NEWS & EVENTS

ITRC Webinar – Resilient Water Supplies in a Changing Climate

Jan 21, 2021

Ground-breaking modelling allows planning towards a resilient, reliable future for UK water resources, whilst protecting the natural environment

On 28 October 2020, ITRC Director Jim Hall presented the sixth webinar in this popular series – examining Britain’s water-supply system and the interdependencies between water and energy. With current trends in climate change and increasing pressures of demand from a growing population, research and modelling in this area is crucial to planning towards a future with reliable and environmentally-sustainable water resources for all – households, agriculture and industry. The ambition evident in the webinar represents a major strategic shift in thinking – from looking at water supply at a company-by-company level, with no resilience planning, to pushing towards a regional and national strategical approach, facilitated by the capacity to create a national water resilience picture that enables understanding and stress-testing of extreme drought situations and the multiple pressures inherent on the network.

Presentations were made on ITRC’s contributions to this vital debate by Dr Barney Dobson, Research Associate, Department for Civil and Environmental Engineering, Imperial College London and Edward Byers, Research Scholar, Energy Programme, International Institute for Applied Systems Analysis (IIASA).

Keynote speakers were Jean Spencer, Independent Chair of the National Water Resources Framework Senior Steering Group and Jonathan Dennis, Principal, Policy and Analytics at Regulators’ Alliance for Progressing Infrastructure Development (RAPID).

Jean opened the webinar with an overview of the Water Resources Framework (WRF)’s important and ongoing series of work to develop long-term, resilient water resource planning. The National Framework for Water Resources, published in March this year, comprises research from previous studies by Water UK and National Infrastructure Commission (NIC), and takes a collaborative and regional approach, working with government regulators, water companies, water-using sectors, academics and environmental NGOs to deliver a long-term planning framework for the whole of England. At the heart of the study is the ambition for restoring, protecting and improving the environment that’s the source for our supplies.
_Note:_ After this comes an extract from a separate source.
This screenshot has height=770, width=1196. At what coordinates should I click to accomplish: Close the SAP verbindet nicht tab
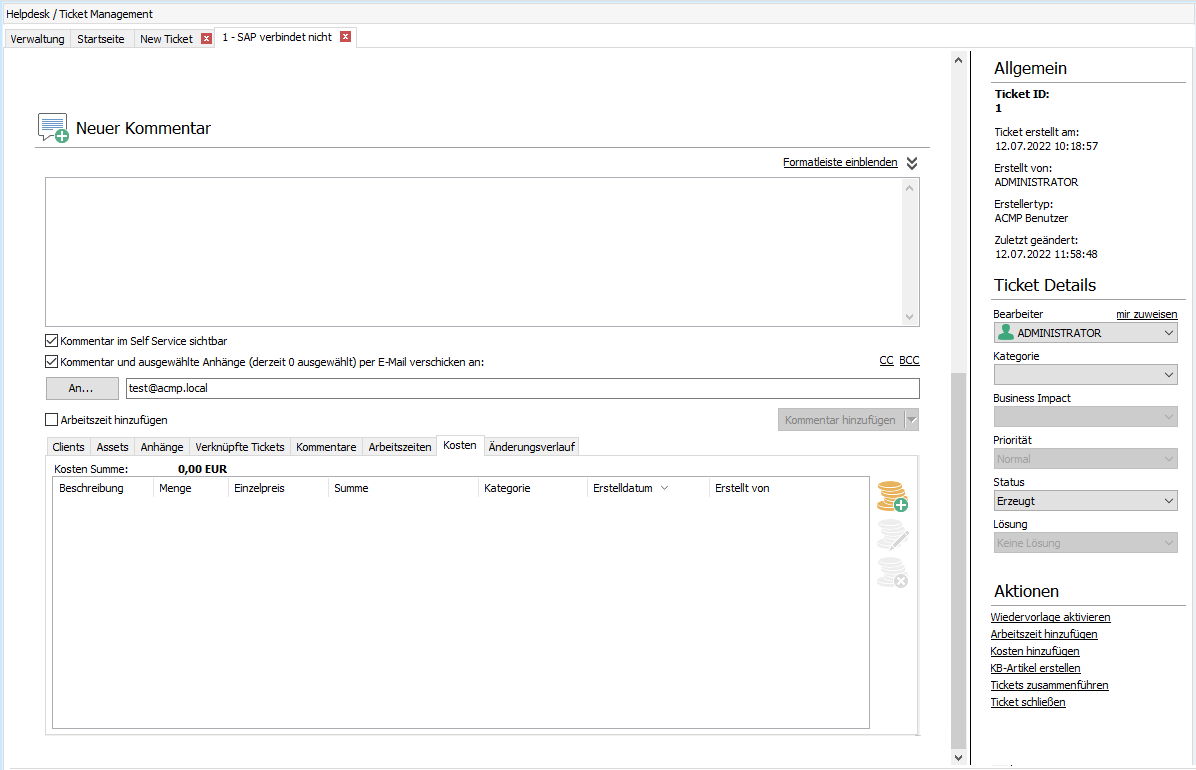point(346,37)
Barney then presented the ITRC modelling that informed the Framework – the creation and development of the National Water Resource Model, the first national-scale water supply model of England and Wales. Using data including the key elements of the water supply system, rainfall and abstractions, climate and soil moisture, the model creates coherent simulations of national water supply, allowing us to see and plan for extremes of climate, in particular drought, in the near future (2050) and the far future (2100). It also allows sensitivity to other uncertainties, such as population growth – giving supply-side and demand-side options, key when considering the large suites of available options and optimising sequences of investments.
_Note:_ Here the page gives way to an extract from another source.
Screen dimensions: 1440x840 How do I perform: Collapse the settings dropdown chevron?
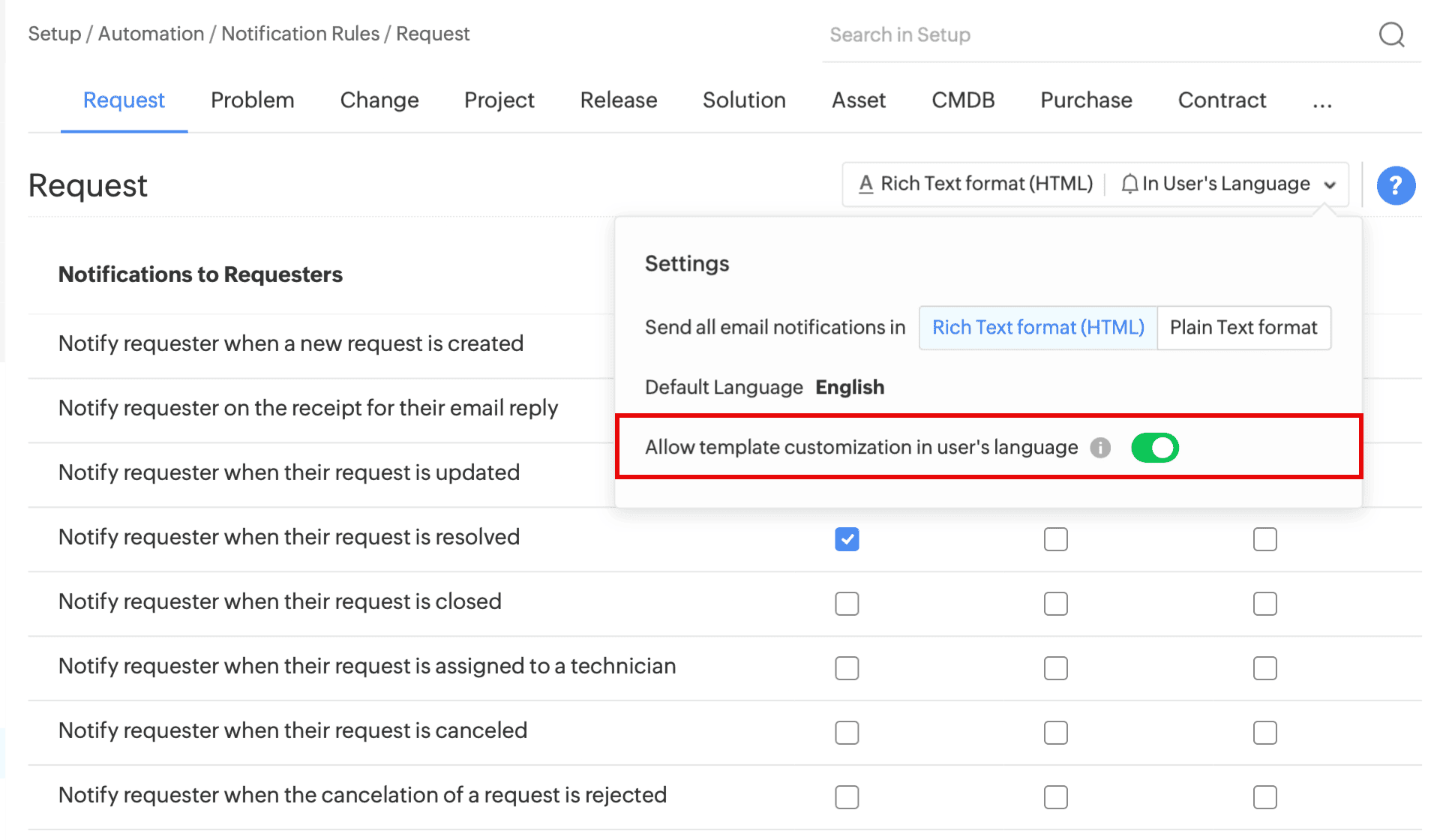pos(1329,184)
More pioneering, national-scale research on the interdependencies between water use and energy supply was presented by Ed. With traditional carbon fuel electricity generation and carbon capture and storage (CCS) using large amounts of fresh water, modelling allows us to plan for future technologies, energy mixes and siting that conserve water – and identifies droughts as a risk to reliable electricity from thermo-electric plants, with huge cost implications.

Jonathan spoke of RAPID’s work, which specifically supports water-supply infrastructure development by addressing barriers. He identified modelling capacity and continued collaboration with Oxford and Manchester Universities as key to this ambition, making the point that it’s essential for suppliers to explore a range of strategic water-resource options as minutely as possible before making up to £8bn worth of future infrastructure development. Continued modelling, he argued, also allows us to work through challenges such as the difficulties in representing the natural environment and in integrating local and national data/outcomes, prompting ‘informed conversations’ that ultimately lead to the right water infrastructure.